444. But besides being logical in the sense of demanding a logical analysis, our inquiry also relates to two as a conception of logic. The term »logic« is unscientifically by me employed in two distinct senses. In its narrower sense, it is the science of the necessary conditions of the attainment of truth. In its broader sense, it is the science of the necessary laws of thought, or, still better (thought always taking place by means of signs), it is general semeiotic, treating not merely of truth, but also of the general conditions of signs being signs (which Duns Scotus called grammatica speculativa1)), also of the laws of the evolution of thought, which since it coincides with the study of the necessary conditions of the transmission of meaning by signs from mind to mind, and from one state of mind to another, ought, for the sake of taking advantage of an old association of terms, be called rhetorica speculativa, but which I content myself with inaccurately calling objective logic, because that conveys the correct idea that it is like Hegel's logic. The present inquiry is a logical one in the broad sense. It is a study of dyads in the necessary forms of signs.

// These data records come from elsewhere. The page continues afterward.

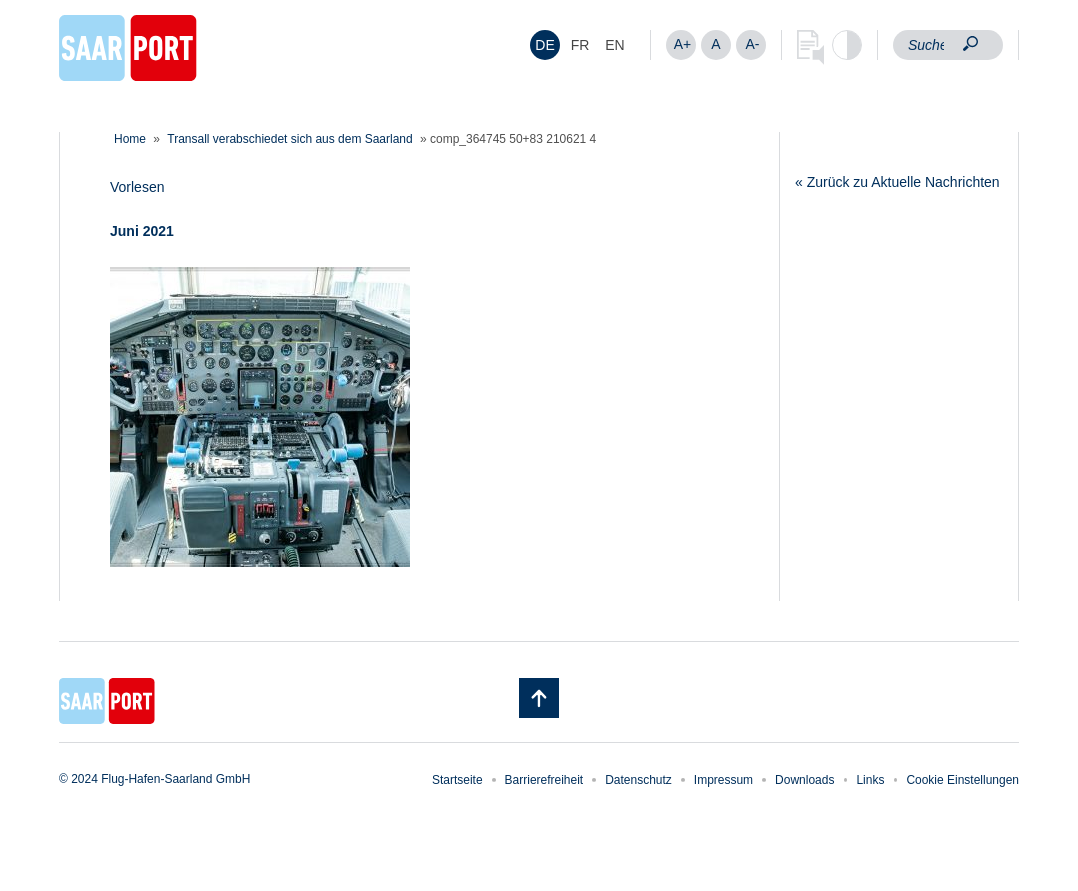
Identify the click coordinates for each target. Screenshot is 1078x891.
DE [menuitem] (544, 45)
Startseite (457, 780)
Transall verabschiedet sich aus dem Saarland (289, 139)
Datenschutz (638, 780)
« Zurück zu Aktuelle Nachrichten (897, 182)
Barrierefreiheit (544, 780)
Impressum (723, 780)
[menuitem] (545, 45)
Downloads (804, 780)
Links (870, 780)
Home (130, 139)
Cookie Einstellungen (962, 780)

Our method must be to observe how logic requires us to think and especially to reason, and to attribute to the conception of the dyad those characters which it must have in order to answer the requirements of logic.
445. We can at once see that a pair, having a structure, must present a variety of features; and this is a character in which the dyad differs markedly from the monad, which having no structure nor parts in any sense, is bare of all features except that each one is something peculiar. This corresponds to feature number one of fact.